- Turkey halts tax plans on stock and crypto investments to calm investors and market concerns.
- Treasury hinted earlier that taxes on stock market profits were reconsidered due to public backlash.
- Turkey remains the largest crypto market in the MENA region, with over $136.8B in transactions.
Turkey has officially decided to halt plans for new taxes on stock trading and cryptocurrency profits, a move aimed at calming investors’ concerns. Vice President Cevdet Yilmaz confirmed this decision, emphasized that taxing stock market profits is no longer on the government’s agenda.
This change in direction is expected to restore confidence among investors, especially given the recent decline in trading volume on Turkey’s stock exchange. Notably, daily trading volume has fallen to $2.3 billion in the past month, down from $4 billion earlier this year.
Turkey is grappling with high inflation, currently at 52%, and is working to implement strategies to control it. The government aims to bring inflation down to single digits within the next three years. To achieve this goal, officials are focusing on narrowing tax exemptions rather than introducing new taxes.
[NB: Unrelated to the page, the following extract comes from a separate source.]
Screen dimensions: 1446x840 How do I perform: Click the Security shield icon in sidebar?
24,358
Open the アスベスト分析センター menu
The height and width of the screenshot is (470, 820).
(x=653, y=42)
Moreover, public spending has increased, partly due to recovery efforts following recent earthquakes and pre-election expenses. Yilmaz highlighted that significant improvements have already been made in managing public finances.
Additionally, Turkey is also considering easing offshore swap regulations, which have restricted the flow of Turkish lira abroad. These regulations were initially put in place to prevent investors from betting against the national currency.
According to Yilmaz, loosening these rules will be a possibility when conditions allow, a decision closely watched by global investors.
Despite the challenges, Turkey has emerged as a leader in cryptocurrency adoption. Between July 2023 and June 2024, Turkey processed $136.8 billion in crypto transactions, making it the largest crypto market in the MENA region and the seventh-largest globally.
Furthermore, stablecoin trading has been particularly popular, with nearly $6 billion worth of purchases made using Turkish lira in March 2024 alone.
Turkey has taken measures in recent months to try to bring some sort of order to the rapidly growing crypto industry. New changes to the Capital Markets Law relate to crypto assets and crypto asset service providers (CASPs) to set legal requirements.